DATA SHOWN:
■ ■ ■ ■ ■

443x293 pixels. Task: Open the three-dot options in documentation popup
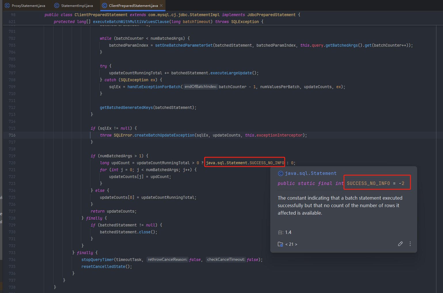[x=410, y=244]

■ ■ ■ ■ ■

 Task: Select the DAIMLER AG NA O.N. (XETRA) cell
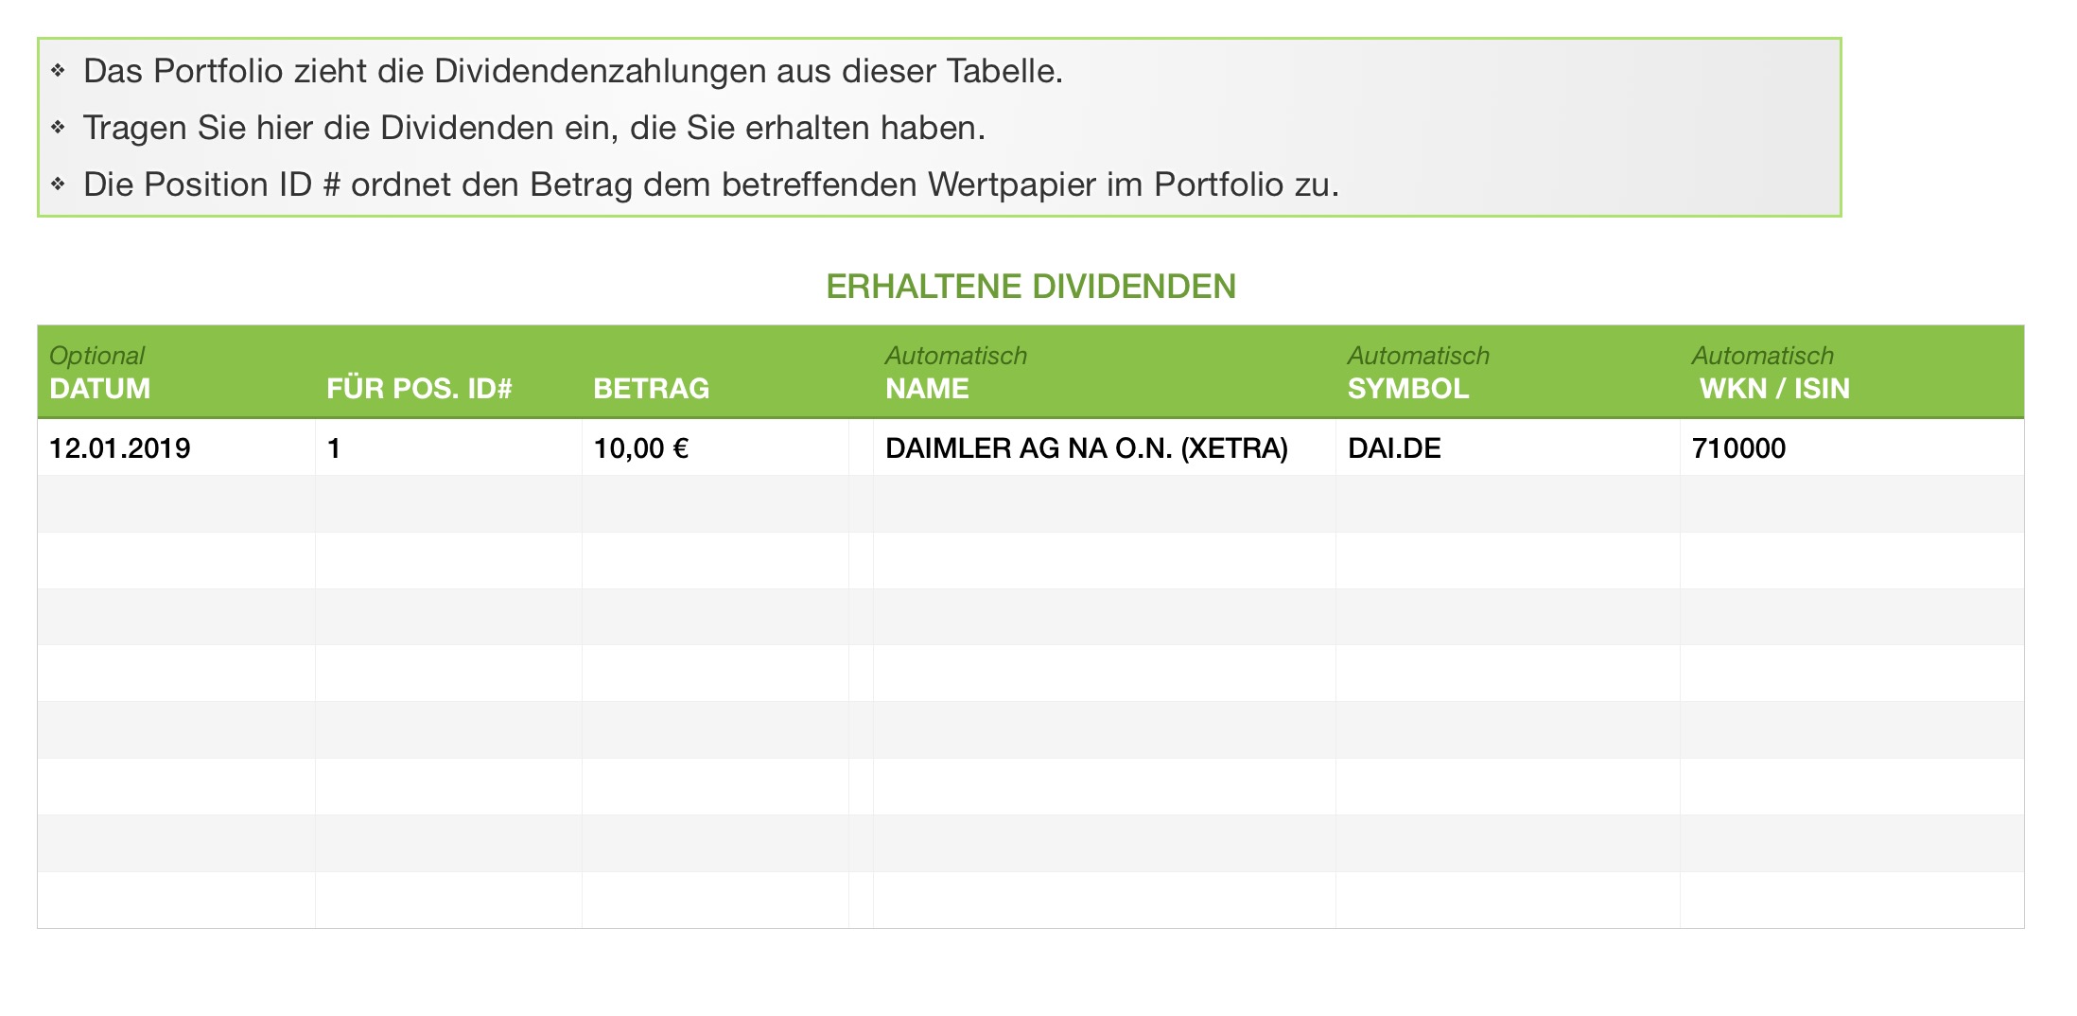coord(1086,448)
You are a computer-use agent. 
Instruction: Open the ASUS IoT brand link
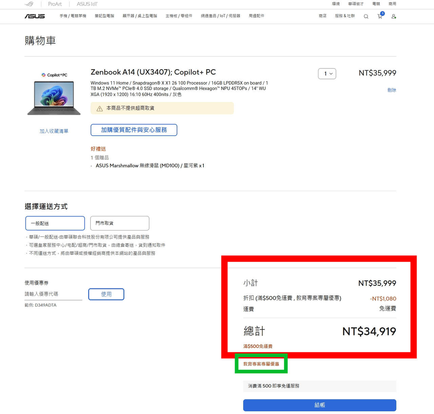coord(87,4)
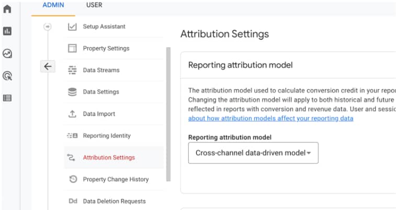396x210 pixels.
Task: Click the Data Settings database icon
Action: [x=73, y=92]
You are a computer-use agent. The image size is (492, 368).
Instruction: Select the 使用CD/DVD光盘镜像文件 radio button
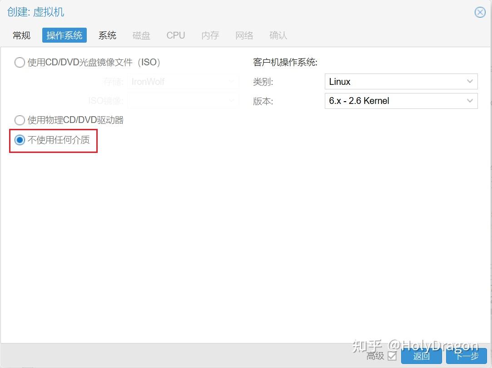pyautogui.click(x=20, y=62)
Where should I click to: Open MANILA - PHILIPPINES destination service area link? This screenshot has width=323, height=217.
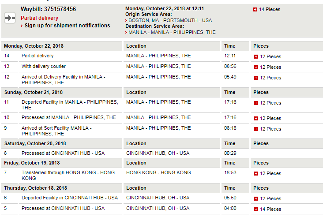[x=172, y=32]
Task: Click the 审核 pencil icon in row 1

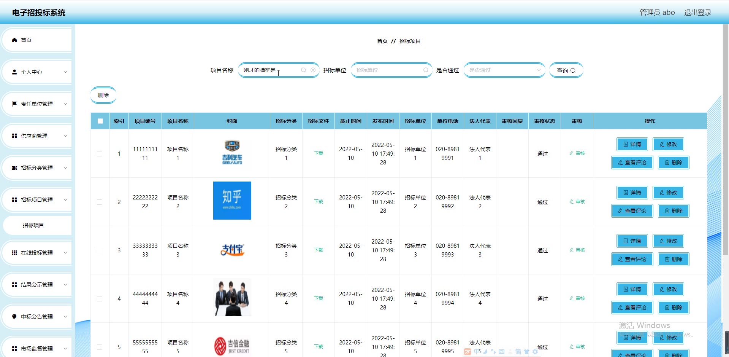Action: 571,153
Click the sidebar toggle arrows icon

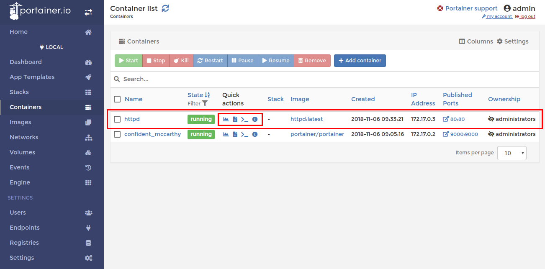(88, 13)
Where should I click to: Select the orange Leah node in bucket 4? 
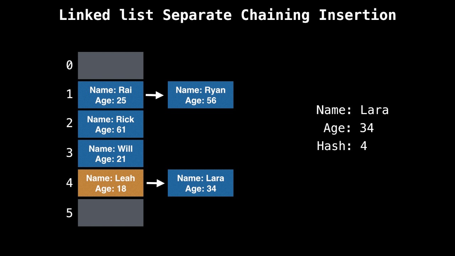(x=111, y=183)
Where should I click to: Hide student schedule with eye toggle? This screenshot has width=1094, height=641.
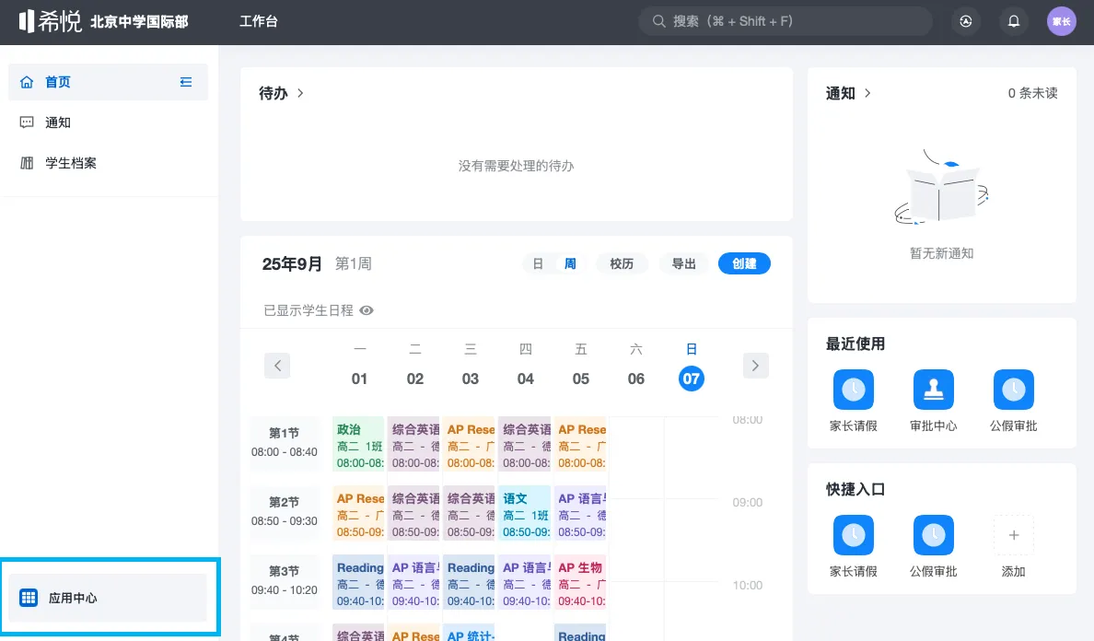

■ ■ ■ ■ ■

SET PROBLEM: Reproduce the lines of the material starting at the line containing "443x293 pixels. Task: Open" and ending at the line containing "[x=410, y=244]", including both. Leave out the pictures.

FULL OUTPUT:
443x293 pixels. Task: Open the three-dot options in documentation popup
[x=410, y=244]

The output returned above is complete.